Namun, Cina berkilah dan menyebut laser itu bukan kelas militer dan digunakan untuk "keselamatan navigasi." Insiden itu terjadi satu bulan setelah Marcos Jr. mengunjungi Beijing dan bertemu dengan Presiden Xi Jinping.

Aries Arugay, profesor dan Ketua Departemen Ilmu Politik di Universitas Filipina Diliman, mengatakan reaksi Marcos Jr. merupakan tanda sikap yang berbeda terhadap Beijing. "Ini adalah tanda pertama bahwa Cina harus mundur dari kawasan pertikaian di Laut Cina Selatan.
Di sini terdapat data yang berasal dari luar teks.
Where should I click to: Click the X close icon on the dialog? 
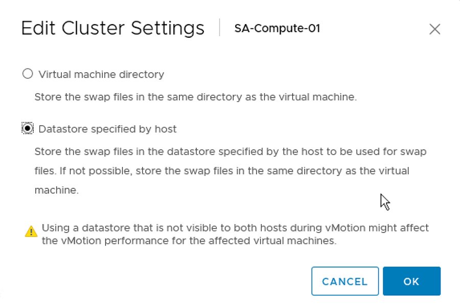435,29
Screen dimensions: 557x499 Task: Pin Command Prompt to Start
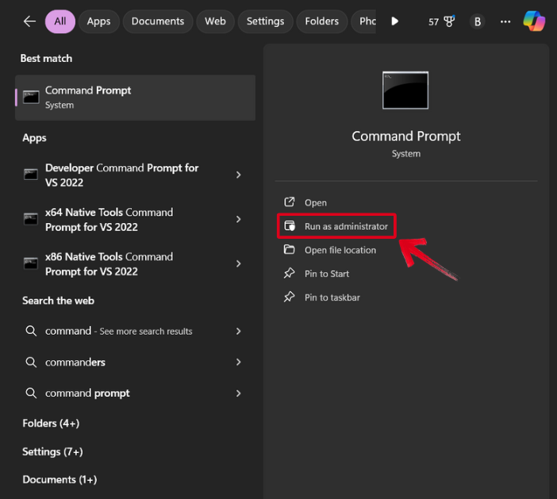click(x=326, y=274)
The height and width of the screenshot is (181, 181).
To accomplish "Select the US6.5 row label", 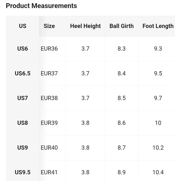I will (x=22, y=73).
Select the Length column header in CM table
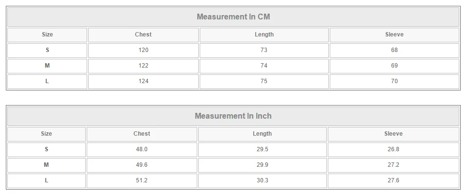 [264, 35]
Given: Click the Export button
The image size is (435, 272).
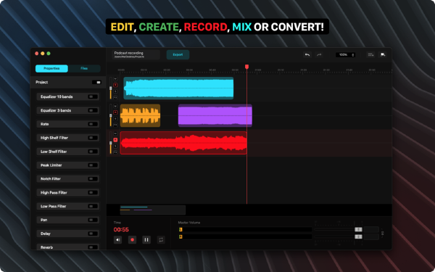Looking at the screenshot, I should pos(178,54).
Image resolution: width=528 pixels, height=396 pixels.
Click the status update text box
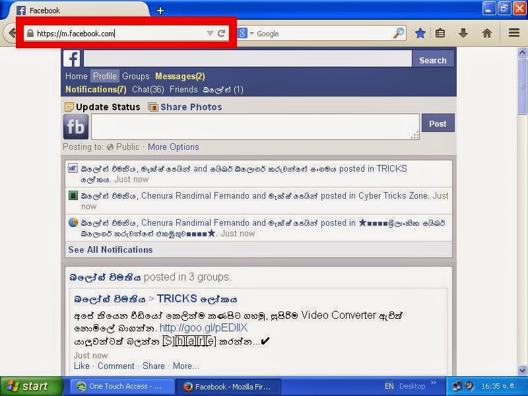pos(255,127)
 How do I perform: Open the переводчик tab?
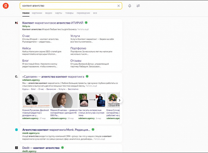(83, 13)
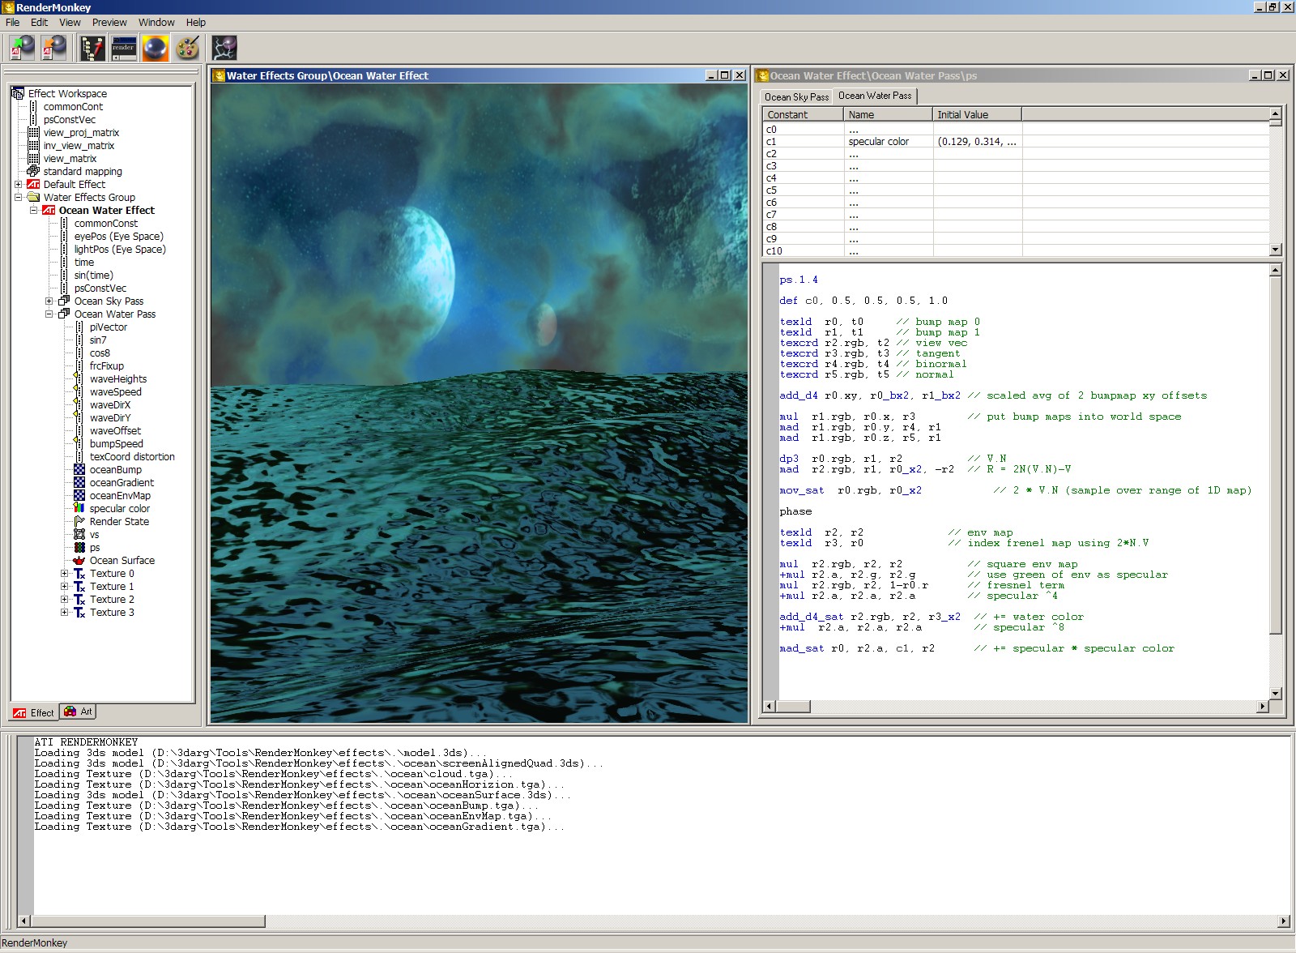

Provokasi semacam itu sebelumnya diremehkan oleh pemerintahan Duterte, tetapi tidak oleh pemerintahan Marcos,” kata Arugay.

Marcos Jr.: "Saya bekerja untuk Filipina"

Perselisihan maritim antara Filipina dan Cina bukan hal baru di Laut Cina Selatan. Tahun lalu saja, Manila mengajukan ratusan keluhan diplomatik ke Beijing. Namun, menurut Manhit dari Stratbase Group, insiden laser menunjukkan adanya pergeseran kebijakan.

"(Tanggapan) ini telah memberanikan perwira tingkat menengah (Filipina) untuk benar-benar berbicara tentang apa yang terjadi di Laut Cina Selatan. Penjaga pantai kami mulai melaporkan apa yang sebenarnya terjadi," katanya.

Marcos Jr. memang sedang meniti hubungan luar negeri baru dan belum lama ini berkunjung ke Tokyo. Manila dan Tokyo sepakat untuk memperkuat hubungan pertahanan. Selain itu, sekarang juga ada pembicaraan tentang perjanjian trilateral baru antara Jepang, Filipina, dan AS.

"Perjalanan ke Jepang hanya untuk membuka saluran komunikasi, untuk kerja sama pertahanan lebih lanjut, belum ada yang pasti terjadi, tetapi mungkin akan dipercepat, tergantung pada apa yang terjadi di Selat [Taiwan], dan jika Cina tetap agresif dan mengancam Jepang dan Filipina," kata Arugay.

Dalam dialog di Forum Ekonomi Dunia di Davos, Swiss, Marcos Jr. menegaskan kembali pendiriannya. "Saya tidak bekerja untuk Beijing, saya tidak bekerja untuk Washington D.C., saya bekerja untuk Filipina. Saya mempromosikan kepentingan nasional," katanya.